[DATASET RECORDS]
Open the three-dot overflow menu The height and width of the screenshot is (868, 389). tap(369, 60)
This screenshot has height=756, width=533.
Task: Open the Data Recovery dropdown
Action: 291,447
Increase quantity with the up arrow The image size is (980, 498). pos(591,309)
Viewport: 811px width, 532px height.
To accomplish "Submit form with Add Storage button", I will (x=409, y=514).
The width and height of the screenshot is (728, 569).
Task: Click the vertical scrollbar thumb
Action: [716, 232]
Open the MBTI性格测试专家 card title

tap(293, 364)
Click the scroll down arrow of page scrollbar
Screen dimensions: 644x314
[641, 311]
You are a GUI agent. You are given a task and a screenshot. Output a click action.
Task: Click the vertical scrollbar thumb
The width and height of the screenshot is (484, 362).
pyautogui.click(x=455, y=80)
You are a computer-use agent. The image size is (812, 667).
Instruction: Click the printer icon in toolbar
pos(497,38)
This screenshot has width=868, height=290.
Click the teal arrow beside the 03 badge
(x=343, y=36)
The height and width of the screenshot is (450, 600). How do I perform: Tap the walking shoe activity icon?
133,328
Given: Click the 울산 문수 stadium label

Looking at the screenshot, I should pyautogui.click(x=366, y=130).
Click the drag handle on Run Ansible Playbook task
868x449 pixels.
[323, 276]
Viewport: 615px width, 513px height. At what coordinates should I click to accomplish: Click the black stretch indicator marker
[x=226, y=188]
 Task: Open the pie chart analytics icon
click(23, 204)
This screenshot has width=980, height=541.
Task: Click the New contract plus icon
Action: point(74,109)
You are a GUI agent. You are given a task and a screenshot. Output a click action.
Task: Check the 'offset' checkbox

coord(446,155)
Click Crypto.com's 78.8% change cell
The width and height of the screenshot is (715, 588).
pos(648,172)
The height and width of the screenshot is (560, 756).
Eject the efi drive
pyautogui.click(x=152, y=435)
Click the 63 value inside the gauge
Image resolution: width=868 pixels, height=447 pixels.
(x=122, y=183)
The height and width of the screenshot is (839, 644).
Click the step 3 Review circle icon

[WORK TASK] Look above for the line containing "The height and width of the screenshot is (450, 600)." and the line containing "The height and width of the screenshot is (560, 756).". Transcribe both, with the lines between them, exactly.

[SOLUTION]
The height and width of the screenshot is (450, 600). How do I perform: Tap the walking shoe activity icon?
133,328
Given: Click the 울산 문수 stadium label

Looking at the screenshot, I should pyautogui.click(x=366, y=130).
Click the drag handle on Run Ansible Playbook task
868x449 pixels.
[323, 276]
Viewport: 615px width, 513px height. At what coordinates should I click to accomplish: Click the black stretch indicator marker
[x=226, y=188]
 Task: Open the pie chart analytics icon
click(23, 204)
This screenshot has width=980, height=541.
Task: Click the New contract plus icon
Action: point(74,109)
You are a GUI agent. You are given a task and a screenshot. Output a click action.
Task: Check the 'offset' checkbox

coord(446,155)
Click Crypto.com's 78.8% change cell
The width and height of the screenshot is (715, 588).
pos(648,172)
The height and width of the screenshot is (560, 756).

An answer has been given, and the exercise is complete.